Are you one of those unfortunate and unlucky people whose dreams shattered because of a certain event that we cannot turn it back anymore to make it right? I am. Similar to the sound of a guitar is how my life flows in the darkness; out of tune when not set and adjusted, but definitely divine once practiced. Same goes to my voice that gives harmony to my world that's nothing but black is like my life; hitting the wrong pitch at times but with hard work it gets better and the rhythm comes along well. My life isn't in a perfect tempo, just like how instruments and my voice are also imperfect. This determination that's hanging onto my flawed life is how I heal my terrified heart from embracing love.
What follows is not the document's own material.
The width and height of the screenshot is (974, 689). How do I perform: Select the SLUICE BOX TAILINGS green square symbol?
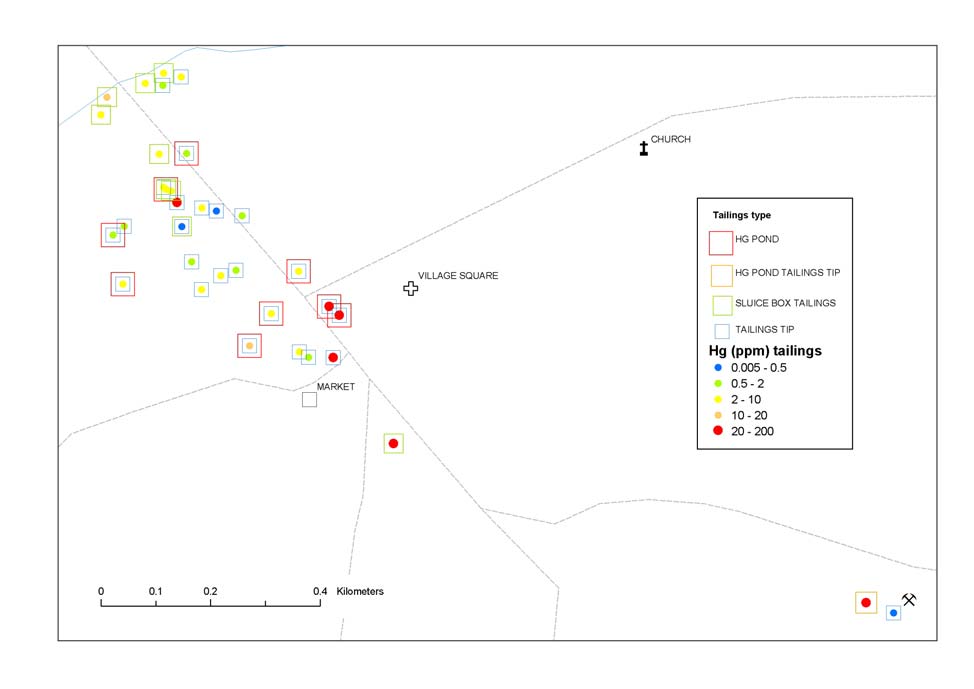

What are your personal preferences with a coffee, the bitter ones or the sweeter ones? Out likings differ and it may change from time to time, depending from the season, alters over time, overnight or for a long period of time for those who are loyal and devoted to their personal choices. A coffee, I can say, is a reflection of how my relationship goes. It feels and gets heavier as it goes on for the thickness suffocates me, the aroma is soothing to my senses but its taste varies from each one I make for there are times that the scent doesn't fit my style. Either it's bitter or sweet, mild or rich; the coffee remains neutral in color and dark. This kind of relationship is what my terrified heart is afraid to let go, scared to roast.

How do you want your significant memories to be captured? How do you want someone important in your life be closer to you? Taking photographs and recording what's hot are the trendy ways to relish memories nowadays, thus, I have all these cameras with me. Everything I do is documented in these precious collections of cameras that I have. The reminiscences and remembrances are all collected here for me to look back on them. However, despite of these thousands of photos and videos that I have from all the places and people I've seen and met, I have no memory of this thing they so-called, romance. My heart has been alone and shielded for I am inexperienced in love. This terrifies me a lot.

We know and have heard of what love is. However, we are terrified.